• Aim of the task:
Lay out the listing from the line containing "The width and height of the screenshot is (700, 509)." through the end of the listing, both ends included, as a two-column CSV with the columns "instruction" and "response". Give one row per entry, put each in a single quoted field, and turn line breaks into spaces.

• Listing excerpted from a collection:
━━━━━━━━━━━━━━━━━━━━━━━━━━━━━━
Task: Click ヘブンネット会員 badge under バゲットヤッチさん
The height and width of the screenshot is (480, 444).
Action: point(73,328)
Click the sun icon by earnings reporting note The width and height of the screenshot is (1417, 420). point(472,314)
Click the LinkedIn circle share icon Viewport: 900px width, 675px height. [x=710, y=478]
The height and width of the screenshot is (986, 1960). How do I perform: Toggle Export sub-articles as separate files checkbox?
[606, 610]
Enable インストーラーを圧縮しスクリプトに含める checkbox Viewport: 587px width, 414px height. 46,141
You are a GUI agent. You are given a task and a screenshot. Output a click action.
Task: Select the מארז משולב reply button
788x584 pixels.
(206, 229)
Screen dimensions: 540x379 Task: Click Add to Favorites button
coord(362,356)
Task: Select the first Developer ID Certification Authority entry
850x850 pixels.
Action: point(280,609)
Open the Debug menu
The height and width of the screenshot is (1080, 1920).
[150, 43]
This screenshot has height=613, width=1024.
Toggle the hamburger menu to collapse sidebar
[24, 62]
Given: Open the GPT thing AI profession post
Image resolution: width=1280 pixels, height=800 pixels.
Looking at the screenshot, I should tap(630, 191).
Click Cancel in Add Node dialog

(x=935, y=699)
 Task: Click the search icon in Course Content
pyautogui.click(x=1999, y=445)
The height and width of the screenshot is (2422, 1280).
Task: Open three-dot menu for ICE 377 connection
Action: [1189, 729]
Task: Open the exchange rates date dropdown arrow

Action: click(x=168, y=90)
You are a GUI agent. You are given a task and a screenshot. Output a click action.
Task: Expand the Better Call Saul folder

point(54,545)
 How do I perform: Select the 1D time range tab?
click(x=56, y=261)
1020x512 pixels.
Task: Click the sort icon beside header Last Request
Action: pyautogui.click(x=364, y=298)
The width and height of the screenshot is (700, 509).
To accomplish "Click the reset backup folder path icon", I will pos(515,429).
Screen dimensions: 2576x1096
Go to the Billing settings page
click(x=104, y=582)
━━━━━━━━━━━━━━━━━━━━━━━━━━━━━━
• Solution to this exercise:
instruction,response
"The width and height of the screenshot is (700, 509). To accomplish ""Click the reset backup folder path icon"",","I will pos(515,429)."
"Screen dimensions: 2576x1096 Go to the Billing settings page","click(x=104, y=582)"